The covid year and the shutdown of paint manufacture and shipping has certainly thinned out the racks. I hope it has not been too hard on the finances of the shopkeepers, and that they have discovered lines that sell really well. When the trade returns to normal they can use this knowledge to streamline the offerings.
I have not been hit too hard by the shortfalls…given that I can wrangle several brands of paint with much the same thinners and airbrush settings. I can also deal with more than one shop quite readily – as I’m retired I can buzz across town as I like. So far my workshop racks have no serious holes in them.
In actual fact I should have no holes anywhere – given the fact that a colour wheel shows you how the basic colours can be combined to make anything else. And gloss, satin, and matte are just varnish with three differing amounts of talc added.
It would be a far more worrying state of affairs if I had hitched my painting wagon to the Testor’s star. I am still amazed that a firm with as much of the market sewn up could instantly decide to go out of business. And this in a time when the hobby is booming during lockdowns. It smacks of business mis-management as much as the Wingnut Wings fiasco did.

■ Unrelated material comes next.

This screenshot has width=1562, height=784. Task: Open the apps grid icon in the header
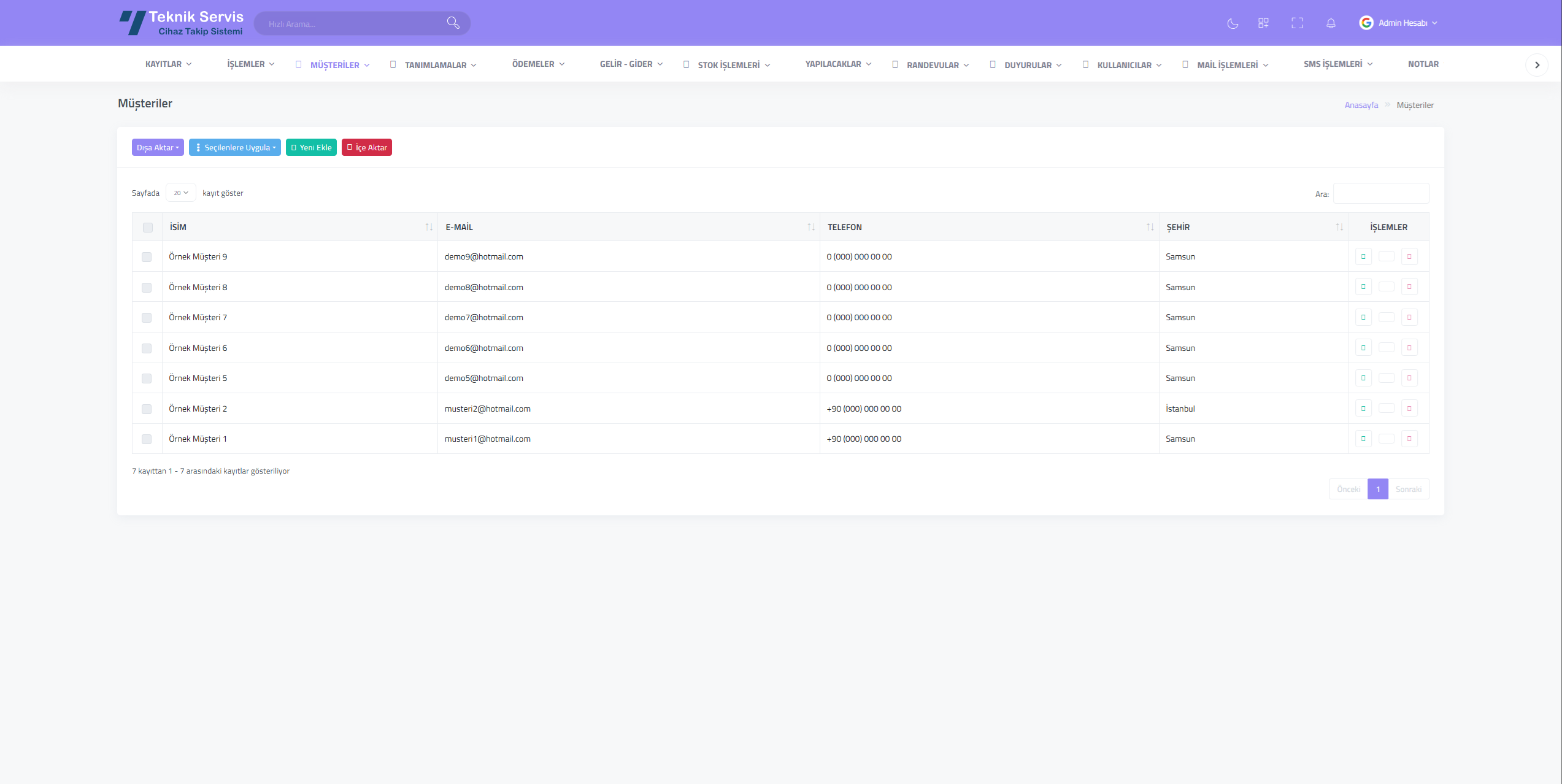coord(1263,23)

One saving grace is the single-action airbrush I keep for varnishes and undercoats. It’s the equivalent of an adjustable rattle can that can take varying mixtures and blows the paint into a finer spray pattern. The market for spray cans is worse than that for 10 ml bottles and if you depended upon it for undercoat you’d be dry most of the time.
Note: I tried using up some of the old alcohol-based acrylic paints with the new lacquer thinner and so far they have sprayed wonderfully well. I have more paint than I suspected.